SocialFlow Wants to Make Sense of the Real-time Web

What makes Twitter so special is also what makes it so infuriating. The tweets (or conversations) move so fast that you miss them more often than not. What’s maddening is that there isn’t enough context to the information that’s flowing through the service, or at least not enough to engage with the right content at the right time. These are some of the challenges I have written about in the past.

They’re also precisely the problems that Frank Speiser, co-founder of New York-based startup SocialFlow, is targeting (his co-founder, Michael Perrone has moved on to a new gig, but remains active with SocialFlow). The five-month-old, two-person company, which is backed by New York investment group Betaworks, has developed an analysis tool that is essentially targeted at publishers (or creators) of content and large brands.

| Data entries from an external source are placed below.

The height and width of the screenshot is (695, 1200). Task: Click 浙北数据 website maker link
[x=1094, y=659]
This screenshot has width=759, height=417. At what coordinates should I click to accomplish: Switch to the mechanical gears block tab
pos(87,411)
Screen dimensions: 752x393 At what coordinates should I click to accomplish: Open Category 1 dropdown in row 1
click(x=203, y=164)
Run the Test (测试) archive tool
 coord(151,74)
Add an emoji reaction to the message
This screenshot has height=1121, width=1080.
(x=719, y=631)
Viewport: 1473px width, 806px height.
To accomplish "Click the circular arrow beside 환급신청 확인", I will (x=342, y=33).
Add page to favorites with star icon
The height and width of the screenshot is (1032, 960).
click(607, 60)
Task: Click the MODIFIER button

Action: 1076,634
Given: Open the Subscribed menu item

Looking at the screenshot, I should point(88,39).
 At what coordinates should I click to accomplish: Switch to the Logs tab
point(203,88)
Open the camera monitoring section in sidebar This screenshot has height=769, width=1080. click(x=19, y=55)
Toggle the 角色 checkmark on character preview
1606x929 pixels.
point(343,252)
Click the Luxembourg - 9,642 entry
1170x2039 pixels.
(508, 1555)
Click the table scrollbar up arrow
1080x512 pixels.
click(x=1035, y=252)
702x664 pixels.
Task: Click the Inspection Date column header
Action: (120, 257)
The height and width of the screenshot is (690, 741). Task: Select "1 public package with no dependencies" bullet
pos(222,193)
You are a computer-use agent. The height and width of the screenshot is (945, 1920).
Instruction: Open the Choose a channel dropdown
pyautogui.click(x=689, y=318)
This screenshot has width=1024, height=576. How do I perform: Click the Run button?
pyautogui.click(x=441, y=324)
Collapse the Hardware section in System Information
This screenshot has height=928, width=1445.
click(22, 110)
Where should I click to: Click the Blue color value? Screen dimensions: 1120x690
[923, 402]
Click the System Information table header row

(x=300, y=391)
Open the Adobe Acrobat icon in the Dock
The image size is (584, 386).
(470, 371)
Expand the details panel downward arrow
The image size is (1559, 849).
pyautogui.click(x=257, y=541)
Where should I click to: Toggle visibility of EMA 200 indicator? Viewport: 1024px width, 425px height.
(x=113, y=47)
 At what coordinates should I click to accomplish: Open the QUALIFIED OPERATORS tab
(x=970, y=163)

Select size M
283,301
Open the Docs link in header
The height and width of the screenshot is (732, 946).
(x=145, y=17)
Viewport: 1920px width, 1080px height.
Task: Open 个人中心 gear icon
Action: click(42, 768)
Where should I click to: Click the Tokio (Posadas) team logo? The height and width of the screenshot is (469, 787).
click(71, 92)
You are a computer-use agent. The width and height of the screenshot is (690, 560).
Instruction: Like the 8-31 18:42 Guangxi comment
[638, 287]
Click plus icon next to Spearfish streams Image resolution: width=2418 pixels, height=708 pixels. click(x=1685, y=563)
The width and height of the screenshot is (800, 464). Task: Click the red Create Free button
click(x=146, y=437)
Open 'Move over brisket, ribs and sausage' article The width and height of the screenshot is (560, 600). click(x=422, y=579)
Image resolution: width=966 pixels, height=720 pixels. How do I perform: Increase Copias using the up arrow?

The tool looks at your Twitter stream, determines what (or how many) of your followers are online, what they’re talking about and what keywords they’re using during their conversations. Once the system determines that you (the publisher) has something interesting to offer, it tweets out a link that’s contextual to the conversation. The right link at the right time, theoretically speaking, translates to more effective responses and higher clickthroughs. SocialFlow in many ways is a startup built for the new, data-rich, real-time web with the concept of serendipity as its driving principle.

Speiser and Perrone came up with the idea when they failed to find listeners for their podcast on economics and philosophy. This gave them an idea: What if people knew of their podcast just when they were talking about some of the topics their podcast touched upon? That would give them an incentive to download the podcast. Well, that idea didn’t quite pan out. But the problem on Twitter is essentially the same: publishers and big brands need to find ways to embed themselves in relevant conversations, much like relevant ads showing up next to search results.

Speiser argued that so far most of the focus has been on one-to-one matching — finely tuned emails and banner ads, for example. That model doesn’t work on the social web, because the social web is more similar to broadcast media. Instead of flooding the proverbial airwaves with ads, SocialFlow simply matches conversations with brands. For instance, @DimensionFilms has been using the tool to encourage discussion about movies by contributing movie release dates and casting calls.

Like SocialFlow, several other start-ups such as Klout, Tweetup and Twitter itself are trying to figure out ways to mine the real-time web feeds and develop advertising and marketing methodologies that go beyond the concept of contextual advertising. So far, I am impressed with SocialFlow’s approach and have even started beta-testing the product. I will share the results with you in a few weeks.